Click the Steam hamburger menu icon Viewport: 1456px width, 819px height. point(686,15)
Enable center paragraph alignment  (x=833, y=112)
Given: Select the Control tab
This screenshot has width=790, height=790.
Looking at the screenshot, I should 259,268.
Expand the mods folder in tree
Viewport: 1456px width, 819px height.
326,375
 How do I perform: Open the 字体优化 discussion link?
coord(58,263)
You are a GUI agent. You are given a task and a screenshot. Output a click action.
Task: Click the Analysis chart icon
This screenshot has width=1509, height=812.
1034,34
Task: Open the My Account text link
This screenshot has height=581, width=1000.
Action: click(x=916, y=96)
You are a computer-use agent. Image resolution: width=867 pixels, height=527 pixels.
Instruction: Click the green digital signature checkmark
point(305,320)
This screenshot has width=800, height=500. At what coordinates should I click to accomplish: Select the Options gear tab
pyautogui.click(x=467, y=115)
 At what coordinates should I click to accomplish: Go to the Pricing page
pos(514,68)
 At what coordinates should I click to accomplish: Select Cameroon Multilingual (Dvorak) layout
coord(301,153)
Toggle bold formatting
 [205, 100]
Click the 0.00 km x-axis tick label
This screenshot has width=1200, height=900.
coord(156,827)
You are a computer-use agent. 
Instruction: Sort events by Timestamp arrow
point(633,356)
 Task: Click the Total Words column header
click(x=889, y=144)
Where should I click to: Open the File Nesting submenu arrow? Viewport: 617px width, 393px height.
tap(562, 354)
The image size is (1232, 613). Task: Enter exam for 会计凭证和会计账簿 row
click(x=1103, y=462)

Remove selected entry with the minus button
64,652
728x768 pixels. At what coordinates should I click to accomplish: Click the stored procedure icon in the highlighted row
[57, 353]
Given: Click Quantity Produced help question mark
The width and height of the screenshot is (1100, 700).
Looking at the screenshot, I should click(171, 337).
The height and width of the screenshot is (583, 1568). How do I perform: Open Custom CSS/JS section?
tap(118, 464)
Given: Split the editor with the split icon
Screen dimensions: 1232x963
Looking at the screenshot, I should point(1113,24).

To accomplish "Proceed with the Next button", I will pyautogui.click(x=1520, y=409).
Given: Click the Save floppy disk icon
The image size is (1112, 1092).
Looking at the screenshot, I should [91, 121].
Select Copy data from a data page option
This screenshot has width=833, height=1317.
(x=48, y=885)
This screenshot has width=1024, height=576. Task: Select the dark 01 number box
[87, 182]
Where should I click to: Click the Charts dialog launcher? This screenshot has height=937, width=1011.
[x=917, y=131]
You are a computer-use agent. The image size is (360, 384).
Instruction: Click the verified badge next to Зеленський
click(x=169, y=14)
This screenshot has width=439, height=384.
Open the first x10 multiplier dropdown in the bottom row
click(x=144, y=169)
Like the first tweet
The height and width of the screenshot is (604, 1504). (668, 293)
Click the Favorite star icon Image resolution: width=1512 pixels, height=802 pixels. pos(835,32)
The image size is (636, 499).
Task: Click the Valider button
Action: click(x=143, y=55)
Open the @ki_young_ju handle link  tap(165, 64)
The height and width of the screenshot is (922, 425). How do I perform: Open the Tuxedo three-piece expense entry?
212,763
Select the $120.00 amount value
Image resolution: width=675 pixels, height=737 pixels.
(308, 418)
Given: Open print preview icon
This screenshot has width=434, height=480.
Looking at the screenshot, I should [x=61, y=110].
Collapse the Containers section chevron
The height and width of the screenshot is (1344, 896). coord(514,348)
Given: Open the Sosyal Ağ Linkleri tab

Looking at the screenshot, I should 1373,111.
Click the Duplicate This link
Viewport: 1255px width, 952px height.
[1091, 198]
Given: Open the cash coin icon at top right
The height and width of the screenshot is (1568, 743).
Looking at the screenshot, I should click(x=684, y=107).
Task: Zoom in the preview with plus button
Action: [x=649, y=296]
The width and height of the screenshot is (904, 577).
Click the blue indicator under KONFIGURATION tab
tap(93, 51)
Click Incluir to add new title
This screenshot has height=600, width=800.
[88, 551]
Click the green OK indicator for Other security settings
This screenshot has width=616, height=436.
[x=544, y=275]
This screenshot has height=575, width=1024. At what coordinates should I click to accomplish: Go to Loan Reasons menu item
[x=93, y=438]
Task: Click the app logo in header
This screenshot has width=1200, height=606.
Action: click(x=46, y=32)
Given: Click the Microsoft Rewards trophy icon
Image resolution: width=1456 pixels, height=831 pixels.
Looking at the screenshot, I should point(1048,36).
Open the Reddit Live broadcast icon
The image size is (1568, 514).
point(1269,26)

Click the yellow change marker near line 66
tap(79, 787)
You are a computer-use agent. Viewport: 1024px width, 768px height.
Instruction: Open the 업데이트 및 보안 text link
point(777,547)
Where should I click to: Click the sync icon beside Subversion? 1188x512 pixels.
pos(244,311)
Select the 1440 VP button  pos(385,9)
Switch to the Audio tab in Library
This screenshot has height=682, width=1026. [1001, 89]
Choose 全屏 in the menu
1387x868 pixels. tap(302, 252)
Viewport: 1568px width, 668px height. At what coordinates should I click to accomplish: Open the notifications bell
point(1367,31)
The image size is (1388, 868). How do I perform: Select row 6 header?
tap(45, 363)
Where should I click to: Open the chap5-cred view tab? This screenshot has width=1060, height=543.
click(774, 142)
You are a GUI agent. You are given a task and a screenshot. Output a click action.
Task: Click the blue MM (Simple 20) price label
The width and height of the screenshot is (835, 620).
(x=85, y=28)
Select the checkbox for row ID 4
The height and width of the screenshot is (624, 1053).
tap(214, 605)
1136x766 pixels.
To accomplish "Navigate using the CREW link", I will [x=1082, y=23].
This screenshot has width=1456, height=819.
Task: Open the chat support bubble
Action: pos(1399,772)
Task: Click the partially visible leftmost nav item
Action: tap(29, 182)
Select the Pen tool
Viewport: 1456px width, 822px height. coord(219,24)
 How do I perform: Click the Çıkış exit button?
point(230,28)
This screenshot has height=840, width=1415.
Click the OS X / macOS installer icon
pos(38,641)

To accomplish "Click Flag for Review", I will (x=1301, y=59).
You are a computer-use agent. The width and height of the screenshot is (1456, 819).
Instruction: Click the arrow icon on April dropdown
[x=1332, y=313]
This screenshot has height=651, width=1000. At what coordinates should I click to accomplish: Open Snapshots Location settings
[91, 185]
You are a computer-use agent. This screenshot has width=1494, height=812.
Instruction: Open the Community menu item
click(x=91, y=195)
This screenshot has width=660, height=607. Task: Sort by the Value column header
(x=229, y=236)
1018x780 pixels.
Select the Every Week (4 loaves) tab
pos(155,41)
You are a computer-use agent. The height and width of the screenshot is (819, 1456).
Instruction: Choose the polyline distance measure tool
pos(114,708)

=======

:: Exercise ::
Express every line of the material as a JSON list of strings, one string per line, skipping blank lines.

:: Right answer ::
[
  "Click the Steam hamburger menu icon Viewport: 1456px width, 819px height. point(686,15)",
  "Enable center paragraph alignment  (x=833, y=112)",
  "Given: Select the Control tab",
  "This screenshot has width=790, height=790.",
  "Looking at the screenshot, I should 259,268.",
  "Expand the mods folder in tree",
  "Viewport: 1456px width, 819px height.",
  "326,375",
  " How do I perform: Open the 字体优化 discussion link?",
  "coord(58,263)",
  "You are a GUI agent. You are given a task and a screenshot. Output a click action.",
  "Task: Click the Analysis chart icon",
  "This screenshot has width=1509, height=812.",
  "1034,34",
  "Task: Open the My Account text link",
  "This screenshot has height=581, width=1000.",
  "Action: click(x=916, y=96)",
  "You are a computer-use agent. Image resolution: width=867 pixels, height=527 pixels.",
  "Instruction: Click the green digital signature checkmark",
  "point(305,320)",
  "This screenshot has width=800, height=500. At what coordinates should I click to accomplish: Select the Options gear tab",
  "pyautogui.click(x=467, y=115)",
  " At what coordinates should I click to accomplish: Go to the Pricing page",
  "pos(514,68)",
  " At what coordinates should I click to accomplish: Select Cameroon Multilingual (Dvorak) layout",
  "coord(301,153)",
  "Toggle bold formatting",
  " [205, 100]",
  "Click the 0.00 km x-axis tick label",
  "This screenshot has width=1200, height=900.",
  "coord(156,827)",
  "You are a computer-use agent. ",
  "Instruction: Sort events by Timestamp arrow",
  "point(633,356)",
  " Task: Click the Total Words column header",
  "click(x=889, y=144)",
  "Where should I click to: Open the File Nesting submenu arrow? Viewport: 617px width, 393px height.",
  "tap(562, 354)",
  "The image size is (1232, 613). Task: Enter exam for 会计凭证和会计账簿 row",
  "click(x=1103, y=462)",
  "Remove selected entry with the minus button",
  "64,652",
  "728x768 pixels. At what coordinates should I click to accomplish: Click the stored procedure icon in the highlighted row",
  "[57, 353]",
  "Given: Click Quantity Produced help question mark",
  "The width and height of the screenshot is (1100, 700).",
  "Looking at the screenshot, I should click(171, 337).",
  "The height and width of the screenshot is (583, 1568). How do I perform: Open Custom CSS/JS section?",
  "tap(118, 464)",
  "Given: Split the editor with the split icon",
  "Screen dimensions: 1232x963",
  "Looking at the screenshot, I should point(1113,24).",
  "To accomplish \"Proceed with the Next button\", I will pyautogui.click(x=1520, y=409).",
  "Given: Click the Save floppy disk icon",
  "The image size is (1112, 1092).",
  "Looking at the screenshot, I should [91, 121].",
  "Select Copy data from a data page option",
  "This screenshot has width=833, height=1317.",
  "(x=48, y=885)",
  "This screenshot has width=1024, height=576. Task: Select the dark 01 number box",
  "[87, 182]",
  "Where should I click to: Click the Charts dialog launcher? This screenshot has height=937, width=1011.",
  "[x=917, y=131]",
  "You are a computer-use agent. The image size is (360, 384).",
  "Instruction: Click the verified badge next to Зеленський",
  "click(x=169, y=14)",
  "This screenshot has width=439, height=384.",
  "Open the first x10 multiplier dropdown in the bottom row",
  "click(x=144, y=169)",
  "Like the first tweet",
  "The height and width of the screenshot is (604, 1504). (668, 293)",
  "Click the Favorite star icon Image resolution: width=1512 pixels, height=802 pixels. pos(835,32)",
  "The image size is (636, 499).",
  "Task: Click the Valider button",
  "Action: click(x=143, y=55)",
  "Open the @ki_young_ju handle link  tap(165, 64)",
  "The height and width of the screenshot is (922, 425). How do I perform: Open the Tuxedo three-piece expense entry?",
  "212,763",
  "Select the $120.00 amount value",
  "Image resolution: width=675 pixels, height=737 pixels.",
  "(308, 418)",
  "Given: Open print preview icon",
  "This screenshot has width=434, height=480.",
  "Looking at the screenshot, I should [x=61, y=110].",
  "Collapse the Containers section chevron",
  "The height and width of the screenshot is (1344, 896). coord(514,348)",
  "Given: Open the Sosyal Ağ Linkleri tab",
  "Looking at the screenshot, I should 1373,111.",
  "Click the Duplicate This link",
  "Viewport: 1255px width, 952px height.",
  "[1091, 198]",
  "Given: Open the cash coin icon at top right",
  "The height and width of the screenshot is (1568, 743).",
  "Looking at the screenshot, I should click(x=684, y=107).",
  "Task: Zoom in the preview with plus button",
  "Action: [x=649, y=296]",
  "The width and height of the screenshot is (904, 577).",
  "Click the blue indicator under KONFIGURATION tab",
  "tap(93, 51)",
  "Click Incluir to add new title",
  "This screenshot has height=600, width=800.",
  "[88, 551]",
  "Click the green OK indicator for Other security settings",
  "This screenshot has width=616, height=436.",
  "[x=544, y=275]",
  "This screenshot has height=575, width=1024. At what coordinates should I click to accomplish: Go to Loan Reasons menu item",
  "[x=93, y=438]",
  "Task: Click the app logo in header",
  "This screenshot has width=1200, height=606.",
  "Action: click(x=46, y=32)",
  "Given: Click the Microsoft Rewards trophy icon",
  "Image resolution: width=1456 pixels, height=831 pixels.",
  "Looking at the screenshot, I should point(1048,36).",
  "Open the Reddit Live broadcast icon",
  "The image size is (1568, 514).",
  "point(1269,26)",
  "Click the yellow change marker near line 66",
  "tap(79, 787)",
  "You are a computer-use agent. Viewport: 1024px width, 768px height.",
  "Instruction: Open the 업데이트 및 보안 text link",
  "point(777,547)",
  "Where should I click to: Click the sync icon beside Subversion? 1188x512 pixels.",
  "pos(244,311)",
  "Select the 1440 VP button  pos(385,9)",
  "Switch to the Audio tab in Library",
  "This screenshot has height=682, width=1026. [1001, 89]",
  "Choose 全屏 in the menu",
  "1387x868 pixels. tap(302, 252)",
  "Viewport: 1568px width, 668px height. At what coordinates should I click to accomplish: Open the notifications bell",
  "point(1367,31)",
  "The image size is (1388, 868). How do I perform: Select row 6 header?",
  "tap(45, 363)",
  "Where should I click to: Open the chap5-cred view tab? This screenshot has width=1060, height=543.",
  "click(774, 142)",
  "You are a GUI agent. You are given a task and a screenshot. Output a click action.",
  "Task: Click the blue MM (Simple 20) price label",
  "The width and height of the screenshot is (835, 620).",
  "(x=85, y=28)",
  "Select the checkbox for row ID 4",
  "The height and width of the screenshot is (624, 1053).",
  "tap(214, 605)",
  "1136x766 pixels.",
  "To accomplish \"Navigate using the CREW link\", I will [x=1082, y=23].",
  "This screenshot has width=1456, height=819.",
  "Task: Open the chat support bubble",
  "Action: pos(1399,772)",
  "Task: Click the partially visible leftmost nav item",
  "Action: tap(29, 182)",
  "Select the Pen tool",
  "Viewport: 1456px width, 822px height. coord(219,24)",
  " How do I perform: Click the Çıkış exit button?",
  "point(230,28)",
  "This screenshot has height=840, width=1415.",
  "Click the OS X / macOS installer icon",
  "pos(38,641)",
  "To accomplish \"Click Flag for Review\", I will (x=1301, y=59).",
  "You are a computer-use agent. The width and height of the screenshot is (1456, 819).",
  "Instruction: Click the arrow icon on April dropdown",
  "[x=1332, y=313]",
  "This screenshot has height=651, width=1000. At what coordinates should I click to accomplish: Open Snapshots Location settings",
  "[91, 185]",
  "You are a computer-use agent. This screenshot has width=1494, height=812.",
  "Instruction: Open the Community menu item",
  "click(x=91, y=195)",
  "This screenshot has width=660, height=607. Task: Sort by the Value column header",
  "(x=229, y=236)",
  "1018x780 pixels.",
  "Select the Every Week (4 loaves) tab",
  "pos(155,41)",
  "You are a computer-use agent. The height and width of the screenshot is (819, 1456).",
  "Instruction: Choose the polyline distance measure tool",
  "pos(114,708)"
]